業者どこなんだ。これはとっちめたくなるレベルだぞ。
「京平、お味噌汁と玄米ご飯はまだマシだよ……!」
「美味しい訳じゃないんだな。萎える飯だ」
こんな飯じゃ、治る病気も治らない。寧ろご飯が食べれなくなって、悪化するだけじゃねえか。
久々に俺は頭に来ていた。しかも、可愛い亜美にこんな物食わせやがって。
「京平落ち着いて。それを改善するのが京平の役目でしょ」
「そうだな。亜美、気付いてやれなくてごめんな。こんな不味い飯を亜美に……」
「栄養バランスは良いから、私頑張る。大丈夫」
俺が怒っているのを察して、亜美が大丈夫って言うんだけど、大丈夫って大丈夫じゃない時に出る言葉だぞ。亜美。

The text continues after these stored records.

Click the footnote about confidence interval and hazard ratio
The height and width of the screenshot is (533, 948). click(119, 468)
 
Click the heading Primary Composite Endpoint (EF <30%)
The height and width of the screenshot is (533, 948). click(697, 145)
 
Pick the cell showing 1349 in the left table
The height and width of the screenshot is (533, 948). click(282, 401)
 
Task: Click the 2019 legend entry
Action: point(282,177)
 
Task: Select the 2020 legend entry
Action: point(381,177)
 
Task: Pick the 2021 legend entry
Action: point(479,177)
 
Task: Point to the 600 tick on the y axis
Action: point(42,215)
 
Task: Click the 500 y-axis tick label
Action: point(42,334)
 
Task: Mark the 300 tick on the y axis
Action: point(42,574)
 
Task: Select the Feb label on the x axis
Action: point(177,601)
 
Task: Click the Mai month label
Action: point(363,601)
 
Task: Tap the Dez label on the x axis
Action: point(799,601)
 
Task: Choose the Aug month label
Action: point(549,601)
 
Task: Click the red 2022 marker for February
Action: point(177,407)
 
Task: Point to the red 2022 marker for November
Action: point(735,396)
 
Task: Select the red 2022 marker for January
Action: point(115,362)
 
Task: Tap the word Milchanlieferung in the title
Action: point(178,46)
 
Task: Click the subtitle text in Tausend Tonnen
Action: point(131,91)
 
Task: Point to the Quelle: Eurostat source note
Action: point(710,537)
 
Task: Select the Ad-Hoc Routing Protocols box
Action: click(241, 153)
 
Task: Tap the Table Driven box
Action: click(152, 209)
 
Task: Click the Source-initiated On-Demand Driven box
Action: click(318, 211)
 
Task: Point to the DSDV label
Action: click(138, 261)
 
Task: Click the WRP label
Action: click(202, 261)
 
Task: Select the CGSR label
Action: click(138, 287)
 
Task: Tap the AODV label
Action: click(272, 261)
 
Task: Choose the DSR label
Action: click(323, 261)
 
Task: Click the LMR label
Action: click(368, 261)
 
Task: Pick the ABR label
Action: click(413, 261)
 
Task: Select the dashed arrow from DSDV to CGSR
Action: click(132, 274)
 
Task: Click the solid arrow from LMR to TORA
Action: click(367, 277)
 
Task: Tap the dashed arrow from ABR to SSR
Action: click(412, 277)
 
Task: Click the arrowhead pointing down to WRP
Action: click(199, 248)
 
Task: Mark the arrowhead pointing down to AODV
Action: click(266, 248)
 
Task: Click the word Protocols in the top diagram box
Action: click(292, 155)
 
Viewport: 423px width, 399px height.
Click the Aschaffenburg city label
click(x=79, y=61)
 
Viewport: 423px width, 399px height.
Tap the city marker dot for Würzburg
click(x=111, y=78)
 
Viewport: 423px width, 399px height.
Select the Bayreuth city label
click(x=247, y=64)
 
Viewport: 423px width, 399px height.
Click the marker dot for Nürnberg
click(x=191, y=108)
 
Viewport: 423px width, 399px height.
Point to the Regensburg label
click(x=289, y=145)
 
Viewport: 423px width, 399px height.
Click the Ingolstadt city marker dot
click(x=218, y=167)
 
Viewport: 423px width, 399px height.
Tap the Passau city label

そうだな。俺は改善する役目を担ってるんだ。不味い不味い言ってないで、きちんと食べなくては。
うん、確かに味噌汁と白米は食べれなくもない。けど、信次のと比べちゃうと美味しくはない。
糖尿病食だから塩分控えめは仕方ないにしても、その分出汁を効かせるとか方法はあるのにな。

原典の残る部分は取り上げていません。